Daratumumabe no tratamento do lúpus eritematoso sistêmico

Pacientes

Duas pacientes foram incluídos nesta série. A primeira delas é uma mulher de 50 anos que recebeu o diagnóstico de nefrite lúpica classe III/V. Apesar da indução com ciclofosfamida, micofenolato mofetil e bortezomibe, a remissão sustentada não foi atingida, e a paciente mantinha os quadros de nefrite, artrite e pericardite. Após início do daratumumabe, a proteinúria apresentou grande queda (de 6.362 para 1.197 mg/24 horas), houve normalização dos níveis de creatinina, melhora da artrite e pericardite (com melhora ecocardiográfica do derrame pericárdico), além da normalização dos níveis de C3 e queda de 50% nos títulos do anti-dsDNA. Dessa forma, o SLEDAI-2K caiu de 22 para 8 no período de 12 semanas. Houve redução na dose de prednisolona de 20 para 4 mg/dia. Os autores relataram que ocorreu queda nos níveis séricos de IgG após uma semana da infusão, com estabilização após duas doses de imunoglobulina intravenosa.

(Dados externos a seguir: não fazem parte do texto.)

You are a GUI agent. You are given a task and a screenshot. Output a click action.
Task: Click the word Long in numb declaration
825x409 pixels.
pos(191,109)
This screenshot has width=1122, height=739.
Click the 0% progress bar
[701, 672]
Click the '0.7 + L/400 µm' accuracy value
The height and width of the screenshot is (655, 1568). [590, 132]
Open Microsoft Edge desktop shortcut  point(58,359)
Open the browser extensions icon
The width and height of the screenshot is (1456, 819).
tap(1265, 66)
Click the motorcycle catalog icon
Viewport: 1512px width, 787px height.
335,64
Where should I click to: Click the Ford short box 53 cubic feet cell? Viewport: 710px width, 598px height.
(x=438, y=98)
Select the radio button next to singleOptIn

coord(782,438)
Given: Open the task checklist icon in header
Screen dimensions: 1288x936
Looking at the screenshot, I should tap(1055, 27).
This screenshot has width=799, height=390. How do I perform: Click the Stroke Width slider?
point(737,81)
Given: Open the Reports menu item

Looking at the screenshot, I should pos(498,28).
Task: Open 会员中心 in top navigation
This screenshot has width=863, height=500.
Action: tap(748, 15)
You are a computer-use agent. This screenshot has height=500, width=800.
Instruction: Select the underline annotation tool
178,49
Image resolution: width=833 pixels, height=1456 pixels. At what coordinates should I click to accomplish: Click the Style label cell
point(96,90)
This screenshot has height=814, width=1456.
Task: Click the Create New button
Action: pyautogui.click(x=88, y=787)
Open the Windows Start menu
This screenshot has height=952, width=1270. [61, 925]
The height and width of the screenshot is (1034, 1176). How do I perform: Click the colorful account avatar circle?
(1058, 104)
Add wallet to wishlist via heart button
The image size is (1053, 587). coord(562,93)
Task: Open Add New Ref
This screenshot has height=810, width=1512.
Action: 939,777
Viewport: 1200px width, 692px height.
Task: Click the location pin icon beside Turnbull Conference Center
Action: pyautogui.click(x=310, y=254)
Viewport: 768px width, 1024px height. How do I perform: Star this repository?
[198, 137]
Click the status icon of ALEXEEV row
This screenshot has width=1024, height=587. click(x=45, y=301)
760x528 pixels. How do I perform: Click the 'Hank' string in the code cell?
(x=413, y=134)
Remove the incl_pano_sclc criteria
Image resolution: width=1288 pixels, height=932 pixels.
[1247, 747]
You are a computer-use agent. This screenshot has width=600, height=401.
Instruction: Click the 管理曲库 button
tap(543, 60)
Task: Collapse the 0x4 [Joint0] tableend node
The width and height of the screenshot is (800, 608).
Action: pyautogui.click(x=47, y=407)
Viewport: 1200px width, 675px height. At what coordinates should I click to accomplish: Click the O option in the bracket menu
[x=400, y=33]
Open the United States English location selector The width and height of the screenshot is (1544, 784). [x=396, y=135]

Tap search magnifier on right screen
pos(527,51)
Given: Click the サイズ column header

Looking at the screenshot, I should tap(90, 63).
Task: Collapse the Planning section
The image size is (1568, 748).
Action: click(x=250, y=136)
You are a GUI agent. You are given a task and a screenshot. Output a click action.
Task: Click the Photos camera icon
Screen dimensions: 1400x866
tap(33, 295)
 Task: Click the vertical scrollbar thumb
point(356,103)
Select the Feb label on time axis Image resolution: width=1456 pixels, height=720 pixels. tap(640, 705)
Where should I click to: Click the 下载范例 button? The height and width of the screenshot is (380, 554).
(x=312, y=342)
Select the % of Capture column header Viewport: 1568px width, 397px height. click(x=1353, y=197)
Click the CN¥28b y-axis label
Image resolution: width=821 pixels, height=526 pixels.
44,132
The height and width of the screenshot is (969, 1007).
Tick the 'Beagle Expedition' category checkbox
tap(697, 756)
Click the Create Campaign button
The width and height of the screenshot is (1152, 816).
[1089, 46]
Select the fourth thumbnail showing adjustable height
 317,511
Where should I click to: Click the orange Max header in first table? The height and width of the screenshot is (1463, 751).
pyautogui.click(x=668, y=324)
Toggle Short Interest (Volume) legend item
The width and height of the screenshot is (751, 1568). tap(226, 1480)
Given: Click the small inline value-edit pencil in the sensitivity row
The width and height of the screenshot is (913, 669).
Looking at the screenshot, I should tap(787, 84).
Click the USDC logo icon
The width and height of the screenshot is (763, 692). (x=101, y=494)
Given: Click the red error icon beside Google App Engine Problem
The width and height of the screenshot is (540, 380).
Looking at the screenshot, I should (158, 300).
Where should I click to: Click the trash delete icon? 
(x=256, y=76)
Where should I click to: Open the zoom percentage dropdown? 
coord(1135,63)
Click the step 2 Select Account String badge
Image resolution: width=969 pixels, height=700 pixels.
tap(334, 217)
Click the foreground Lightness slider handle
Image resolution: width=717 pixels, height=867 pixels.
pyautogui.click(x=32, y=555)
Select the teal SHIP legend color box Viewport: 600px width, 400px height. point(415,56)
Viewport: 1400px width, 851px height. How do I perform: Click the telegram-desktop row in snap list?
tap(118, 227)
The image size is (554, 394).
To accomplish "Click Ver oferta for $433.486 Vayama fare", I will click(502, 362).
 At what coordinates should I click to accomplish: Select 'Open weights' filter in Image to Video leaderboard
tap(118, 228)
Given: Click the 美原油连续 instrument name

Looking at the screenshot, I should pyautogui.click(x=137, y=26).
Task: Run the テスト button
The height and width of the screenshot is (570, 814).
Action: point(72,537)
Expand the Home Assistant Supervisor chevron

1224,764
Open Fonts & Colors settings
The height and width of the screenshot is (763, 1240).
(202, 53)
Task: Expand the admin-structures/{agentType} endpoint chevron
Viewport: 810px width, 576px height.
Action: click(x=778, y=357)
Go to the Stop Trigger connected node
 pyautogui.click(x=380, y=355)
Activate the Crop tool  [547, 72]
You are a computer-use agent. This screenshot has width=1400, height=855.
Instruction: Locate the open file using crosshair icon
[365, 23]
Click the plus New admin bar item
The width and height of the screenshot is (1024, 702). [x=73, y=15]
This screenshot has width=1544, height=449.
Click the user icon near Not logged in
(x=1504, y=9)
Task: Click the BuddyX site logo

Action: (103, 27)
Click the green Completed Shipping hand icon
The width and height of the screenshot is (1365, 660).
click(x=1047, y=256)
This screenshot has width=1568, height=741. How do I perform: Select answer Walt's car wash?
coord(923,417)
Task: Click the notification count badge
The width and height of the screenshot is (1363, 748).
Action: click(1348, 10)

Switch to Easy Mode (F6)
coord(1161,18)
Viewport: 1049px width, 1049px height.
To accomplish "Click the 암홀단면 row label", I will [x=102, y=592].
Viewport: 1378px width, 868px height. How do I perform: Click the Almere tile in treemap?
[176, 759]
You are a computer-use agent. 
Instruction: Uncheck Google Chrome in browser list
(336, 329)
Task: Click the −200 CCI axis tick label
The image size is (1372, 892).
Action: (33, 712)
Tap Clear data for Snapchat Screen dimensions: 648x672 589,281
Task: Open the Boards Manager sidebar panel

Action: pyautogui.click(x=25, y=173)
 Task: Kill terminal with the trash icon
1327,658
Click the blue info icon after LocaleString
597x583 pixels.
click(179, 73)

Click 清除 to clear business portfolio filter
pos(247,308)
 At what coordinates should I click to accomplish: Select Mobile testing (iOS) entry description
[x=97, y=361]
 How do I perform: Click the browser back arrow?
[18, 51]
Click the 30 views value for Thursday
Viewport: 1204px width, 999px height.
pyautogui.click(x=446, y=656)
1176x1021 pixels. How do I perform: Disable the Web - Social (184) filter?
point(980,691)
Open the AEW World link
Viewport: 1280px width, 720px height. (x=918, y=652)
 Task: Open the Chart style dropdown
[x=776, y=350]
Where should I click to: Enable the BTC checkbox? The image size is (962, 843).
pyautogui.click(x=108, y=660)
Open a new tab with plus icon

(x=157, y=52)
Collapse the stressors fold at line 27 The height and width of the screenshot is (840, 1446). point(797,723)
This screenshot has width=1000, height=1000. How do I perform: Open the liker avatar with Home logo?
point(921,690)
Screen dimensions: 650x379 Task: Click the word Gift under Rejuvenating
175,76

A segunda paciente é uma mulher de 32 anos com diagnóstico de LES com predomínio hematológico (principalmente anemia hemolítica autoimune e plaquetopenia imune — síndrome de Evans). Ela foi refratária ou apresentou eventos adversos (intolerância ou infecção — vários episódios de sepse, pneumonia e ARDS em 3 anos) aos tratamentos previamente realizados com hidroxicloroquina, ciclofosfamida, micofenolato mofetil, belimumabe, rituximabe, azatioprina, metotrexato, plasmaferese, imunoglobulina e bortezomibe. Após a infusão do daratumumabe, a paciente apresentou melhora global do quadro, com negativação do teste de antiglobulina (Coombs) direto pelo período de 11 meses de seguimento. O SLEDAI-2K caiu de 21 para 6 em 12 semanas, com queda adicional para 4 após terapia sequencial com belimumabe. Os títulos de anti-dsDNA reduziram cerca de 60%.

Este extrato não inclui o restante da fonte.